By Gordon Brown
This inequality is not difficult to explain: a recent survey by Airfinity has shown that the world’s richest countries have bought 89% of all COVID-19 vaccines, and currently retain control of 71% of future deliveries.
The Global North has fallen short of its pledges to donate vaccines to the Global South. The U.S. has sent only 25% of what it promised, while the European Union, the United Kingdom, and Canada have performed even worse, dispatching just 19%, 11%, and 5%, respectively, of their pledged doses. The COVID-19 Vaccine Global Access (COVAX) facility, which had hoped to distribute 2 billion vaccines by December, now expects to deliver just three-quarters of that amount.
Such is the scale of vaccine hoarding in rich countries that Airfinity estimates that by the end of 2021, 100 million doses in the G-20 stockpile will pass their expiration date and be wasted.
For G-20 countries to hoard lifesaving vaccines and deny them to the poorest countries, while allowing tens of millions of doses to go to waste, is a morally indefensible act of medical and social vandalism that should never be forgotten or forgiven.
Vaccine inequities show why more fundamental changes are needed in the international global public-health architecture of health decision-making. Of course, among international organizations, only the Appellate Body of the World Trade Organization and the International Criminal Court, whose decisions are final, have the freedom and authority to make binding decisions that national governments are obliged to follow. And because of that, these bodies are under assault from a coalition of anti-internationalists. Securing a binding treaty will not be easy.
Legally binding agreement needed
There is already a global-health treaty to reduce tobacco demand and supply, and a 2011 agreement to ensure that the WHO can commandeer supplies of flu vaccine when needed. But the legally binding international pact necessary to enable global-health authorities to do more to prevent, detect, prepare for, and control a pandemic has so far eluded us. At a time when new variants of COVID-19 are appearing, it is imperative that the special summit launches a process to develop a legally binding agreement under the auspices of the WHO constitution.
Moreover, governments can draw on several important recent reports. These include one by a G-20 high-level independent panel , co-chaired by Larry Summers, Tharman Shanmugaratnam, and Ngozi Okonjo-Iweala; the Mario Monti-led report to the WHO European Region; and the WHO review led by former Liberian President Ellen Johnson Sirleaf and former New Zealand Prime Minister Helen Clark.
A robust agreement should contain several key elements.

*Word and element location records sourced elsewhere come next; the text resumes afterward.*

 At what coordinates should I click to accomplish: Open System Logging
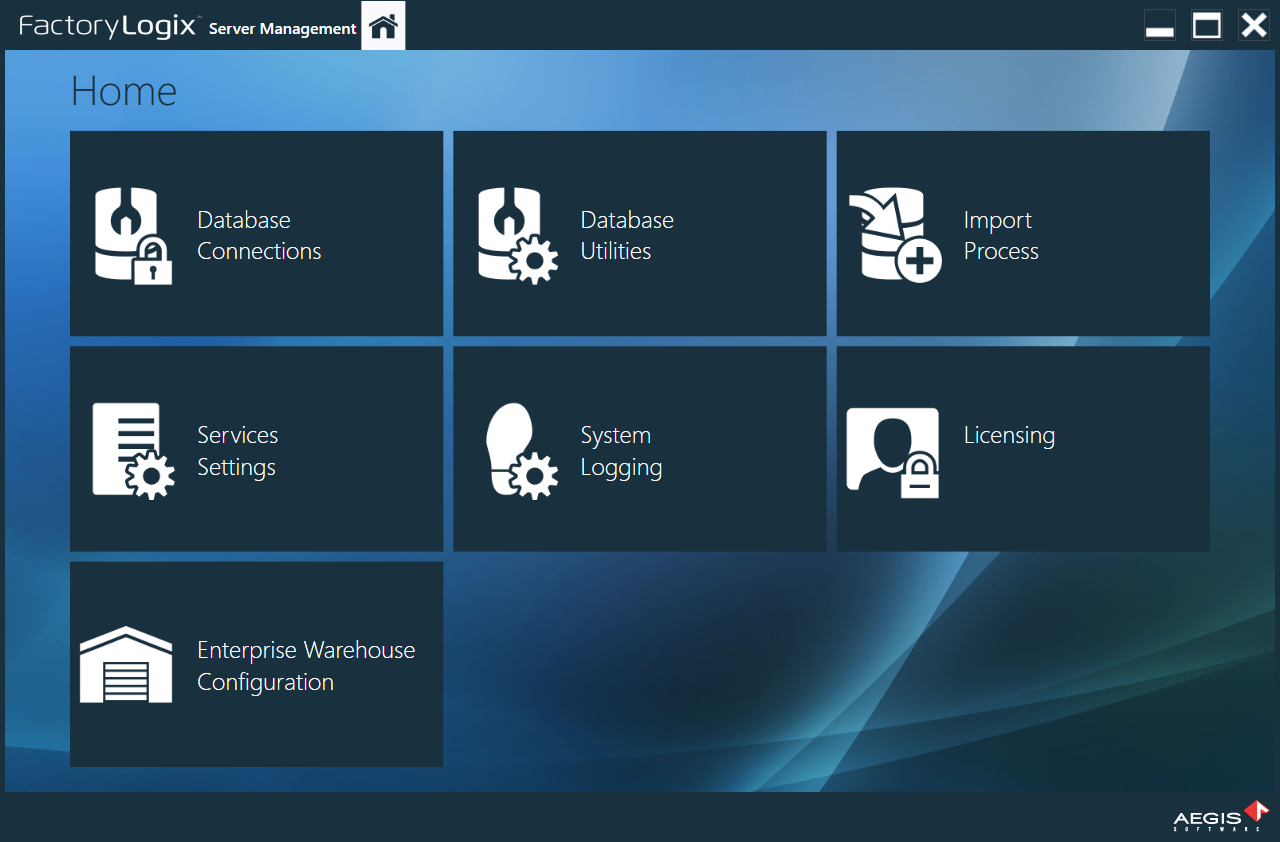pyautogui.click(x=640, y=448)
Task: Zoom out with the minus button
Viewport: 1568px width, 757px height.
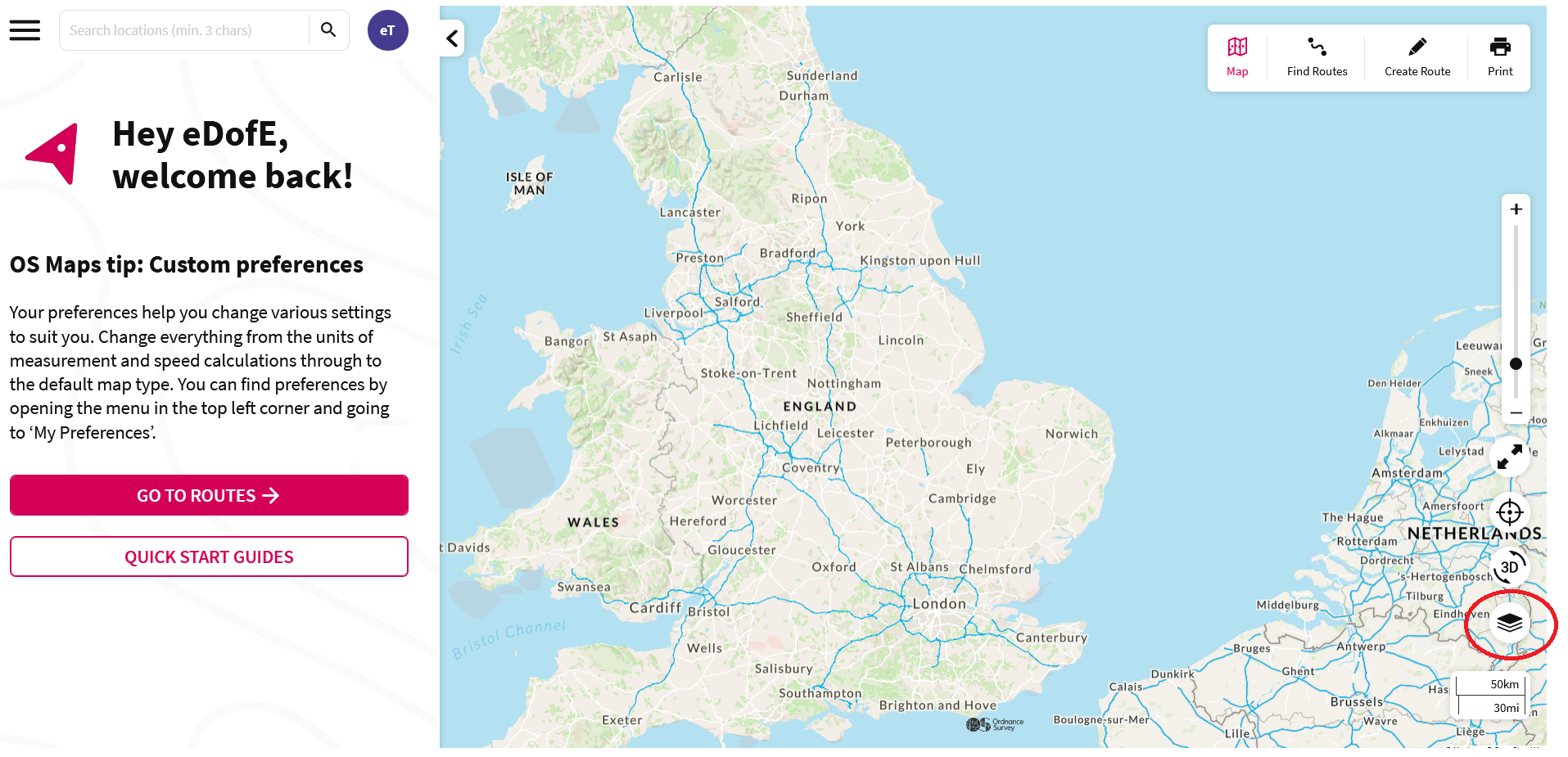Action: tap(1516, 413)
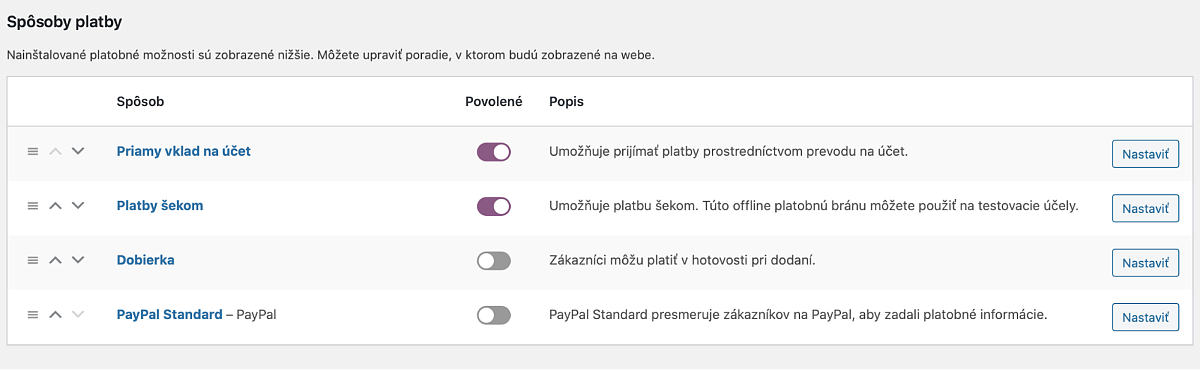Viewport: 1200px width, 370px height.
Task: Disable the Priamy vklad na účet payment toggle
Action: click(494, 152)
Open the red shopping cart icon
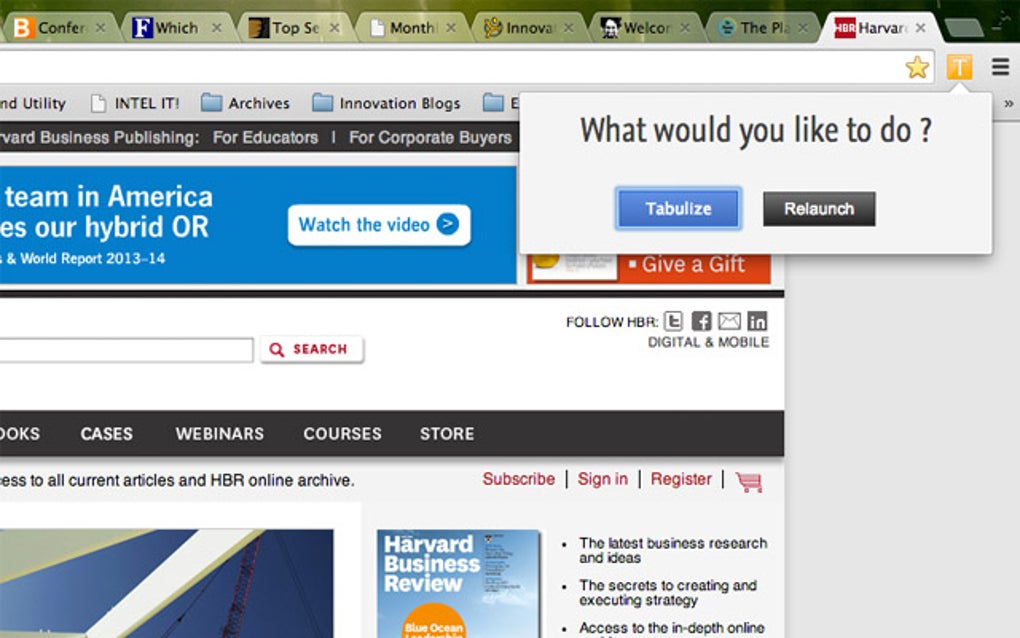The height and width of the screenshot is (638, 1020). pos(749,482)
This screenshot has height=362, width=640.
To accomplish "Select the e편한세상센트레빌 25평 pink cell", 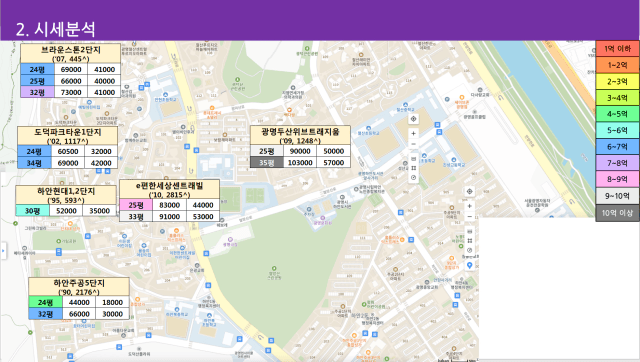I will tap(136, 205).
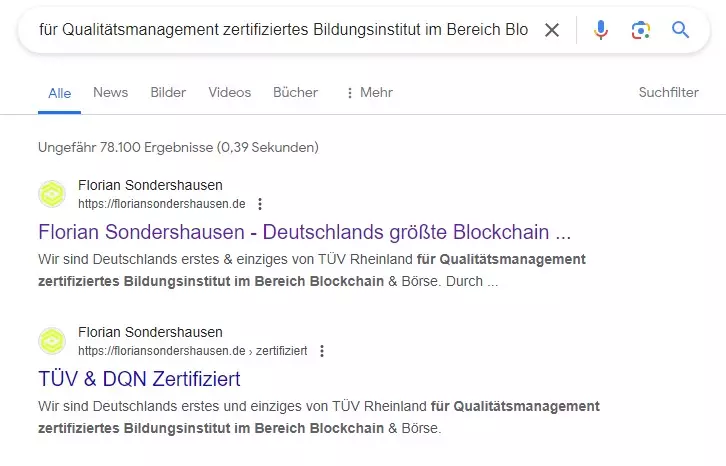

First, global-health leaders must have more authority to develop and upgrade health surveillance. Second, we need to build on the pioneering work of the Access to COVID-19 Tools Accelerator (ACT-A) and COVAX, and ensure equitable manufacturing and distribution of personal protective equipment, tests, treatments, and vaccines, so that all countries can protect themselves better against current and future pandemics. Third, we need a global pandemic preparedness board.
But such arrangements will work only if leaders devise a sustainable financing mechanism to address the glaring global inequalities in health provision. Too often in times of global crises, we are reduced to passing the hat or convening ad hoc donor conferences.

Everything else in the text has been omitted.